The database is frequently cited in regional checklists and distribution map studies, either as a point of comparison or a source of data.

== History ==
Birds of the World was originally developed in the early 1990s through collaboration between the American Ornithologists' Union, the Cornell Lab of Ornithology, and the Academy of Natural Sciences of Drexel University.
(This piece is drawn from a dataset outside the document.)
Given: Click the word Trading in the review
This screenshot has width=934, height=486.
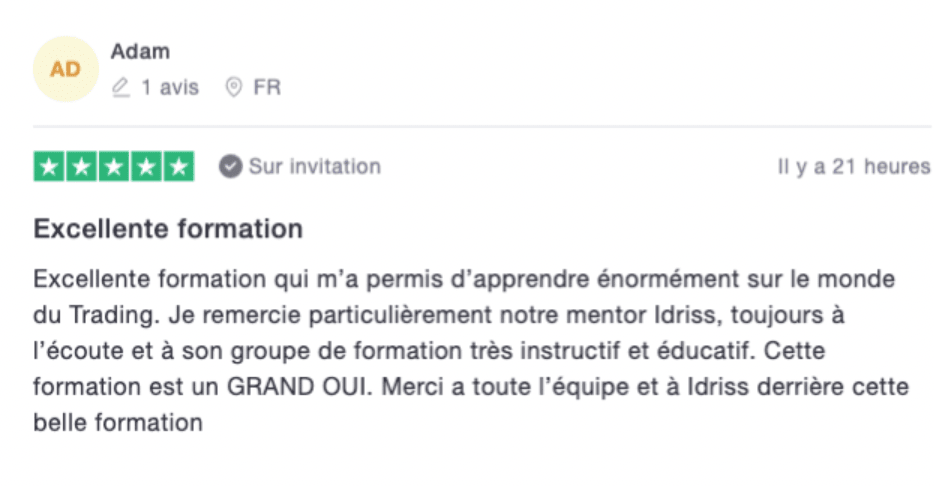Looking at the screenshot, I should click(114, 316).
The goal of the project was to produce an illustrated guide to all of the birds of the world; its first iteration was in the 17-volume Handbook of the Birds of the World, published by Lynx Edicions over the course of 22 years, from 1992 to 2014. After the Cornell Lab of Ornithology acquired the rights to the contents of the Handbook of the Birds of the World, the online database was launched in March 2020.

A significant portion of the audiovisual content available in Birds of the World is collected through citizen science data collection as provided by eBird. Content is also included from the Macaulay Library, as it was gathered in the Internet Bird Collection by Josep del Hoyo, the founder of Lynx Edicions, and his colleagues in 2002.

== Description ==
Birds of the World is a subscription-access database that aims to describe comprehensive life history information on birds. This includes:

- Species accounts
  - Details on taxonomy, habitat, breeding, diet, and behaviors
- Family accounts
- Hybrid and subspecies descriptions and photos
- Migration and range maps
- IUCN Conservation Status
- Literature cited
- Common names in multiple languages

=== Free resources ===
Birds of the World provides various resources other than those provided with an institutional or individual subscription to the service. James A. Jobling's Dictionary of Scientific Bird Names, which would be published by Lynx Edicions as the HBW Alive Key to Scientific Names In Ornithology, is accessible as a searchable database on the Birds of the World website, allowing for free access to the definitions of the various scientific names of birds. The HBW Alive Key has been the underpinning for developments between the Cornell Lab and BirdLife International to produce a unified checklist of the birds of the world, and is currently used to form the list of bird species on the IUCN Red List.